■ Exercise description
What lines in the data below mention the string "title"? Copy them out.

■ Records supplied
○ ○ ○ ○ ○ ○ ○

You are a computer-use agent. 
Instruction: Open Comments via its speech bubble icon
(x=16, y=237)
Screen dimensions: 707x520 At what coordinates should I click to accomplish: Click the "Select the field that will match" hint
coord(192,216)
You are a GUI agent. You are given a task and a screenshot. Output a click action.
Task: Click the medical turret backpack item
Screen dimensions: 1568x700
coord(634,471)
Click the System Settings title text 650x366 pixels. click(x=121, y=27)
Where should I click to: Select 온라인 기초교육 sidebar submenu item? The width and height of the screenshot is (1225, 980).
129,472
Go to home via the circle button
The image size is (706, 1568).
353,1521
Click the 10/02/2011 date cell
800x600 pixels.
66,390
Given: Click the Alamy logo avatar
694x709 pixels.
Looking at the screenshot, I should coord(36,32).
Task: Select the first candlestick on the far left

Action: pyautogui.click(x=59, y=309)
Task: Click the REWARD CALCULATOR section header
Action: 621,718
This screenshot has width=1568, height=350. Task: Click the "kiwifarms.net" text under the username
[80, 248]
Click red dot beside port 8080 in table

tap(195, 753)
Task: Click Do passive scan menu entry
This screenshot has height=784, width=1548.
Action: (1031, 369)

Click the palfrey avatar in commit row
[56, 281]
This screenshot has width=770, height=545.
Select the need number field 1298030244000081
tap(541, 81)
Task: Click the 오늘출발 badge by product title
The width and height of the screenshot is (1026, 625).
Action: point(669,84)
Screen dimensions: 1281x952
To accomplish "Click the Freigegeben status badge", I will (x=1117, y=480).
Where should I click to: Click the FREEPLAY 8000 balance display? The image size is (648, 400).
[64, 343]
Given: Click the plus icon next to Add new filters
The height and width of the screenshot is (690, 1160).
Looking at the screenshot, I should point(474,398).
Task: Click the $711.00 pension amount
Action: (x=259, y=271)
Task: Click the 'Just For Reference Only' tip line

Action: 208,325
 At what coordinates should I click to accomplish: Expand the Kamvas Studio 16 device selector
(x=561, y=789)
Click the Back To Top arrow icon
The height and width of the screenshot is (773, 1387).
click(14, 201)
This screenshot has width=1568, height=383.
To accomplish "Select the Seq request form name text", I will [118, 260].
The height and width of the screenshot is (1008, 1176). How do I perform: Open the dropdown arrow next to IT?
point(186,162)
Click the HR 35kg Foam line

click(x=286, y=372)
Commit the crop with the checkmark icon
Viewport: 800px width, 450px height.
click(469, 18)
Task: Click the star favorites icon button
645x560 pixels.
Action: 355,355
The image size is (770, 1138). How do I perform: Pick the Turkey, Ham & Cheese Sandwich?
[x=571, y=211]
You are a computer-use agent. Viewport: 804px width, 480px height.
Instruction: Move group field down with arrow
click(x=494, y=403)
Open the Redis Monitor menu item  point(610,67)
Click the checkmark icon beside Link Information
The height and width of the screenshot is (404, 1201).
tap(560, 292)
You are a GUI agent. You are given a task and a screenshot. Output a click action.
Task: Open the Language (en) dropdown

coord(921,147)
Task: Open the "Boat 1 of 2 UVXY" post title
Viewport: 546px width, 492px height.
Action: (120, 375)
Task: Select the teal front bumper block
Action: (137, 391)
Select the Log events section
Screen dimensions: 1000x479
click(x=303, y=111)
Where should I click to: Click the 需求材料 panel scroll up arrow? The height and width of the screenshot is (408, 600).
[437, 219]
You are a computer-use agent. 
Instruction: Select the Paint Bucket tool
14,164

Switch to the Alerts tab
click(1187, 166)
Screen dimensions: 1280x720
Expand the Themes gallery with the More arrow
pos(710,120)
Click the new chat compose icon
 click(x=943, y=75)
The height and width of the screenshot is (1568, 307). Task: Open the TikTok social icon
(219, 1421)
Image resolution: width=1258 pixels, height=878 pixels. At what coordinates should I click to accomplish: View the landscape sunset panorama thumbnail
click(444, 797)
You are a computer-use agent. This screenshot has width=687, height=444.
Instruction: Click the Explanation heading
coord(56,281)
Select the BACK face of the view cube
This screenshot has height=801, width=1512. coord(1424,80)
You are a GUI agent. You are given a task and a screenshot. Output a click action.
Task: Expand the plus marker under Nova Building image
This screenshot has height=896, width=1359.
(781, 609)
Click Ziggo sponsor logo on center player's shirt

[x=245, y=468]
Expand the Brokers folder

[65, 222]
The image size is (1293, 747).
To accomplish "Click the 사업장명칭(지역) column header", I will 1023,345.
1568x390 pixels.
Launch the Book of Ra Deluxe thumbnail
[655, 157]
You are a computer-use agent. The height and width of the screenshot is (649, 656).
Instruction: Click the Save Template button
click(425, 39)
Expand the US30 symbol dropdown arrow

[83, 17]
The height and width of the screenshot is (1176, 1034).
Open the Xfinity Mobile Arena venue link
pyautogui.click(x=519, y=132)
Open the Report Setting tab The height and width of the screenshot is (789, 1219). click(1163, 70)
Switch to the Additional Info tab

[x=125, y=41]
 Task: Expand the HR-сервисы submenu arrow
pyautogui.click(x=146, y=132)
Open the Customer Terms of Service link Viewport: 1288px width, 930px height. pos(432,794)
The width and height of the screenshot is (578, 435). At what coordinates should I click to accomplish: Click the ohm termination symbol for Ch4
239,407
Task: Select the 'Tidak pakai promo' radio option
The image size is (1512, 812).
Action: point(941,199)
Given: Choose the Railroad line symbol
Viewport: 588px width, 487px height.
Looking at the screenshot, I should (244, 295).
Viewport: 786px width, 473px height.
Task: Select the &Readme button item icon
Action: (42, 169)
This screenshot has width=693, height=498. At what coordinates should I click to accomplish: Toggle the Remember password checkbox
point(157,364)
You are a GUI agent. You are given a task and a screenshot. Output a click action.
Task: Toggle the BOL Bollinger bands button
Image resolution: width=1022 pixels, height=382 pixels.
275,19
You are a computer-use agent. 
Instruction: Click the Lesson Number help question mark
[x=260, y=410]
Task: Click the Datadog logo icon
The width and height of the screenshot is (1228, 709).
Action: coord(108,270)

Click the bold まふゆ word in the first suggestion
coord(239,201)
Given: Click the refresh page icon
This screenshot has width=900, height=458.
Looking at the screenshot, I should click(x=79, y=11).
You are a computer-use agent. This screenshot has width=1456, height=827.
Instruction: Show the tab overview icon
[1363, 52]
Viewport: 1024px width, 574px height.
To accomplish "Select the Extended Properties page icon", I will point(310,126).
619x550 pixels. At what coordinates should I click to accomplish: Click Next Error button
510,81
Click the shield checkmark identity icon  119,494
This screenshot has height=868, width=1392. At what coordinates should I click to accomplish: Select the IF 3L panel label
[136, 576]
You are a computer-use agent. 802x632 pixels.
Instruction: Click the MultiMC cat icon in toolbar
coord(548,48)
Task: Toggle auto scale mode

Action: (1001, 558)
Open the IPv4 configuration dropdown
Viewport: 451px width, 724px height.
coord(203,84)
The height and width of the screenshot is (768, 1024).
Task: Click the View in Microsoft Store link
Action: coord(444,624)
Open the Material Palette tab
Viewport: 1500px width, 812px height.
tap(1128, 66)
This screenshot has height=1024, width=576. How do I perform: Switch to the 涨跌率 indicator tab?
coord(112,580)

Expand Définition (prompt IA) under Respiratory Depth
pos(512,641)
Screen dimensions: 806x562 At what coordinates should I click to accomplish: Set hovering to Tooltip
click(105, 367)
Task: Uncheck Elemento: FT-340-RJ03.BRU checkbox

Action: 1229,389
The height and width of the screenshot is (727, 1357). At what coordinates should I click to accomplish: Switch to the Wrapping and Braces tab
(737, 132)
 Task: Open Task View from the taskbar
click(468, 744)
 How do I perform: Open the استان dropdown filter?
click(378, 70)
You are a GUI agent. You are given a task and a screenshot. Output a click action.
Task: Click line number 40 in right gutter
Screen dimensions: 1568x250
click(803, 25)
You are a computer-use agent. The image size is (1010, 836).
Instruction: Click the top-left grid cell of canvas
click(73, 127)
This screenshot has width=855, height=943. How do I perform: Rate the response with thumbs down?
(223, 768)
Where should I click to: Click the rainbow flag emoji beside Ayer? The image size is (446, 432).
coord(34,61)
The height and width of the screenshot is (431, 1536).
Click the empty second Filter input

○ ○ ○ ○ ○ ○ ○

■ Response to this exercise
Click the System Settings title text 650x366 pixels. click(x=121, y=27)
Task: Click the 오늘출발 badge by product title
Task: Open the "Boat 1 of 2 UVXY" post title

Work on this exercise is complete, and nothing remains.